Publicado em 08 jun 2026 • por Gilberto Carvalho Vargas Junior •
Mover o corpo com propósito é o início para transformação de estudantes especiais
Para um estudante com Transtorno do Espectro Autista, uma aula de Educação Física bem planejada pode ser muito mais do que exercício físico. Pode ser o momento em que ele aprende a equilibrar o próprio corpo.
Como consequência, aprende a perceber o espaço ao seu redor, a regular suas emoções e a se conectar com os colegas de um jeito que nenhuma outra disciplina consegue. Para que isso aconteça, o professor precisa saber exatamente o que está fazendo.
Foi com esse propósito que a Coordenadoria de Educação Especial, a COESP; e o Centro Estadual de Apoio Multidisciplinar Educacional ao Estudante com Transtorno do Espectro Autista, o CEAME/TEA, reuniram professores de Educação Física da rede estadual lotados em Campo Grande num encontro formativo em Psicomotricidade.

O que muda na vida do estudante
A psicomotricidade trabalha aspectos que são especialmente desafiadores para estudantes com TEA, como coordenação motora, equilíbrio, lateralidade, organização espacial e temporal, atenção e autorregulação emocional.
Quando um professor domina essas estratégias, cada aula se torna uma oportunidade de desenvolvimento global, de participação ativa e de aprendizagem significativa para esses estudantes.

Estudantes como protagonistas
O centro de tudo é o aluno.
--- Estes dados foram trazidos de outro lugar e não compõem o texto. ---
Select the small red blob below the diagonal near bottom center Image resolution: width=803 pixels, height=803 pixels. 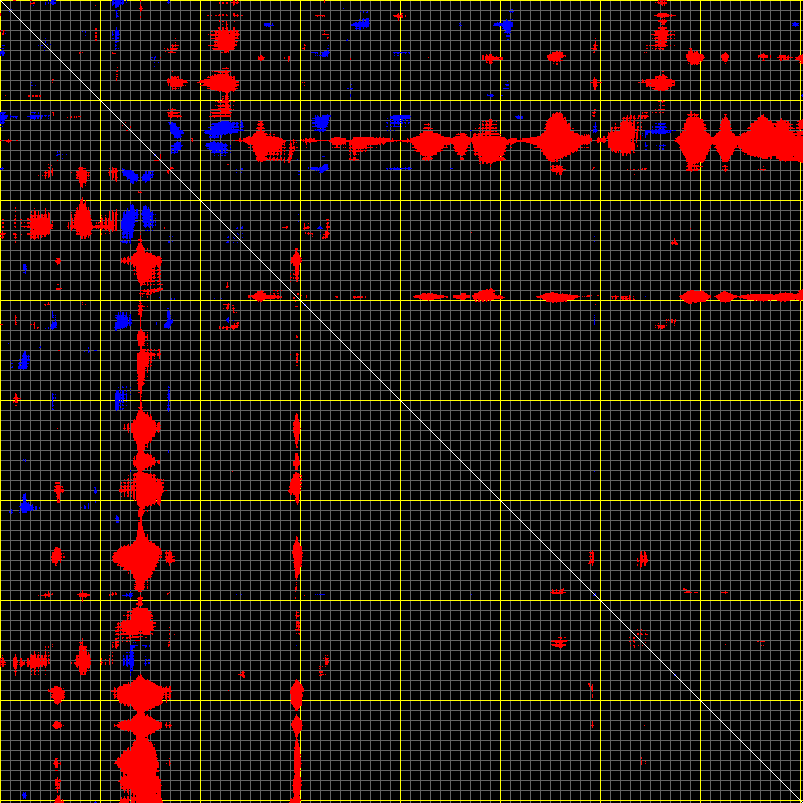tap(559, 641)
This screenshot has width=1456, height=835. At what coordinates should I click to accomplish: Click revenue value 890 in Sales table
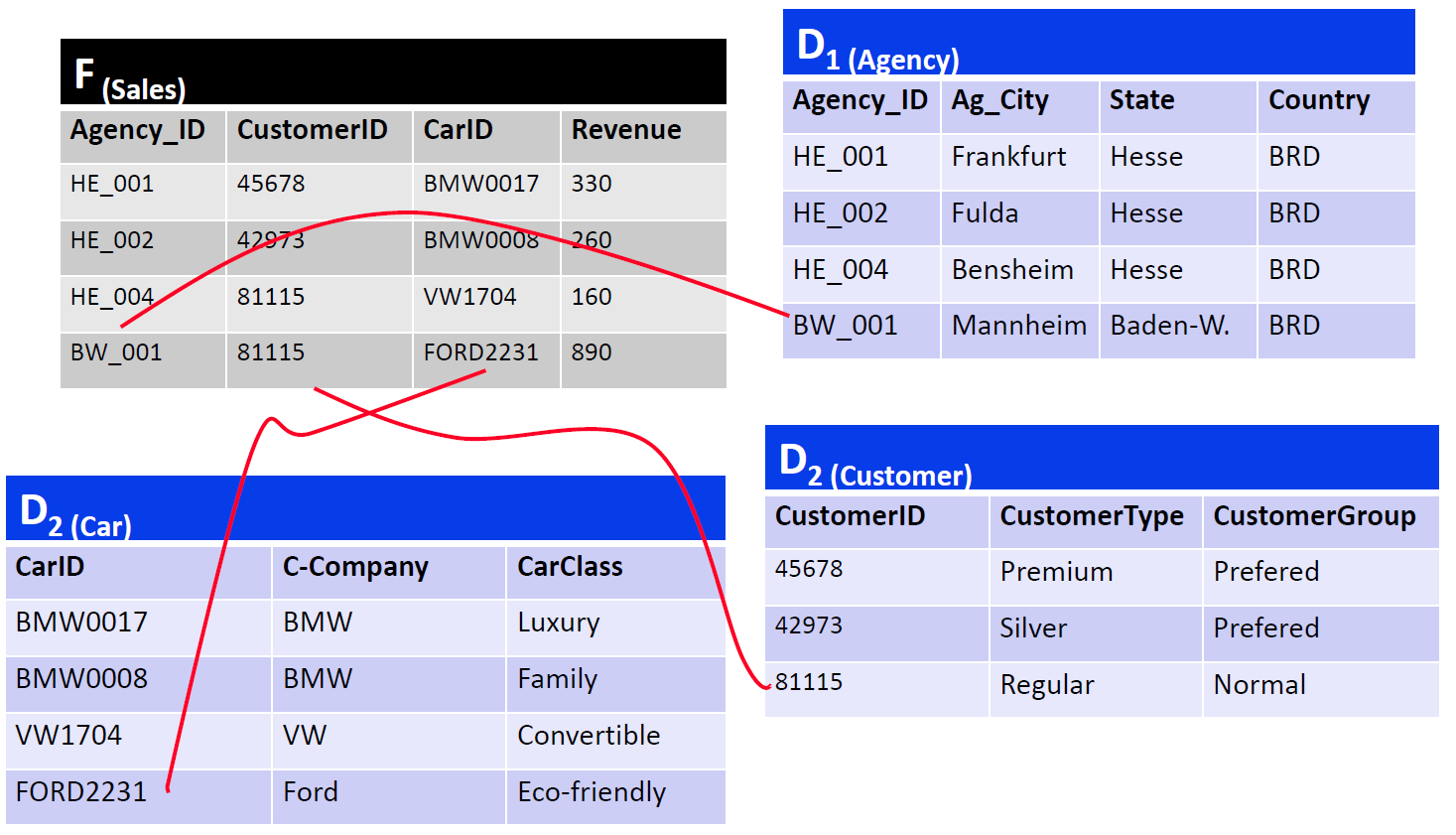pos(592,352)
A formação partiu de uma premissa simples e poderosa. Quanto mais o professor conhece as especificidades dos estudantes com TEA, mais ele consegue criar condições para que esse estudante avance no desenvolvimento motor, nas interações sociais e na própria autoconfiança.

Educadores como mediadores da inclusão
A proposta do CEAME/TEA é fomentar momentos de formação continuada e oportunizar aos professores novos conhecimentos e estratégias que refletem diretamente no desenvolvimento dos estudantes.
“Pensar em ações voltadas à psicomotricidade é reconhecer as especificidades dos estudantes com TEA e garantir práticas pedagógicas mais sensíveis, inclusivas e efetivas”, ressalta a gerente a pedagógica, Maria José dos Santos.

Escola de desenvolvimento integral
O encontro foi realizado presencialmente no Auditório da EE Maria Constança de Barros Machado, em Campo Grande, e integra um conjunto de ações da SED voltadas à qualificação contínua dos profissionais da educação e à construção de uma escola mais inclusiva e comprometida com o desenvolvimento de todos os estudantes, especialmente aqueles que mais precisam de um olhar especializado.